Data records
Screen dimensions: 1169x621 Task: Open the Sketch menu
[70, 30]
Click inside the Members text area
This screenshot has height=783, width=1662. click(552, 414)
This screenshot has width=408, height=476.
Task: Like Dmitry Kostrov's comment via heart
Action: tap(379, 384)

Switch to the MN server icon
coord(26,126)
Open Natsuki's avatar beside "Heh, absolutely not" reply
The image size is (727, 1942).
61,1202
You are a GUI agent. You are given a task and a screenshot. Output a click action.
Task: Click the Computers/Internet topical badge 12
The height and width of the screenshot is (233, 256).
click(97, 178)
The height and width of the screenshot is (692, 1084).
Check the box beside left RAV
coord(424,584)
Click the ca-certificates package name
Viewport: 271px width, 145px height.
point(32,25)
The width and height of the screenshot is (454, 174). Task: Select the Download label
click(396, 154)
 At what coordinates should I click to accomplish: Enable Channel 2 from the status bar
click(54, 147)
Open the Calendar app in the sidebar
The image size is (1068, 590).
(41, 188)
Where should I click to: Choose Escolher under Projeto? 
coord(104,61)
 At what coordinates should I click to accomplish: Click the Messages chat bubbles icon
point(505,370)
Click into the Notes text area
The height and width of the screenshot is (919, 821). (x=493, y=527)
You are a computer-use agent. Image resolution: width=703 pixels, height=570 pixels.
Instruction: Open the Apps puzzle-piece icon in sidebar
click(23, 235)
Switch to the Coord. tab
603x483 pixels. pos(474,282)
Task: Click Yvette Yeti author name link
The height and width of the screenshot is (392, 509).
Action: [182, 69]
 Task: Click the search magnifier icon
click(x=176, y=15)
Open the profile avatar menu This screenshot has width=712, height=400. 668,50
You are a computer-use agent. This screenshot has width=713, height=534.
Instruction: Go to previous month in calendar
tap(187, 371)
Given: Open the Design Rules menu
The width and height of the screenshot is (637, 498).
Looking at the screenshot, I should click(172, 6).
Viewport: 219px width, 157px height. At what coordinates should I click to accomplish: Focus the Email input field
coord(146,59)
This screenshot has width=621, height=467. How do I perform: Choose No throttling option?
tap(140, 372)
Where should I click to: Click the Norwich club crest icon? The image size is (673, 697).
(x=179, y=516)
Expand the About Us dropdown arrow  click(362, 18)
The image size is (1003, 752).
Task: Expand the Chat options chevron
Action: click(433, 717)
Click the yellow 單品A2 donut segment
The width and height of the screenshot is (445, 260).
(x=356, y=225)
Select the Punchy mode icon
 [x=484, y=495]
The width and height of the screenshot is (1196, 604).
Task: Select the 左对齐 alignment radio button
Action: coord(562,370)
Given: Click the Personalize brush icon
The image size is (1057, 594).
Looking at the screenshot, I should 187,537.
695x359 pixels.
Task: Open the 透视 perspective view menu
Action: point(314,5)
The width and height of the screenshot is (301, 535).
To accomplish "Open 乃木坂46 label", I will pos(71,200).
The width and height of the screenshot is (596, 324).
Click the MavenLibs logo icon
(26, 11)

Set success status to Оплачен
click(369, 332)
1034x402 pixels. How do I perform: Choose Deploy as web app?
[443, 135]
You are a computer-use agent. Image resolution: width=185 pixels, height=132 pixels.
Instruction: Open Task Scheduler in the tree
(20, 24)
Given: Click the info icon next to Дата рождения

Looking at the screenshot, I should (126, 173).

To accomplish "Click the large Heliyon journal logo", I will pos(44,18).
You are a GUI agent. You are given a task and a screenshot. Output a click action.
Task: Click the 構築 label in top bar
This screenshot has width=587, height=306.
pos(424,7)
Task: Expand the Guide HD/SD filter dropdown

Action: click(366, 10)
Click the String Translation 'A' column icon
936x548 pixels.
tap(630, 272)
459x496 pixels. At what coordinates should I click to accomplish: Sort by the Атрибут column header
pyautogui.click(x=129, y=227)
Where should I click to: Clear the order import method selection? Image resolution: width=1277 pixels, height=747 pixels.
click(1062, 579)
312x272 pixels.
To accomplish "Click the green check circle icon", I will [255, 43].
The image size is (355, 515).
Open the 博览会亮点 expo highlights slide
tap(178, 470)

Activity
Copy out every line from the material above in which the word "name" appears.

Result of this task
Click the ca-certificates package name
Task: Click Yvette Yeti author name link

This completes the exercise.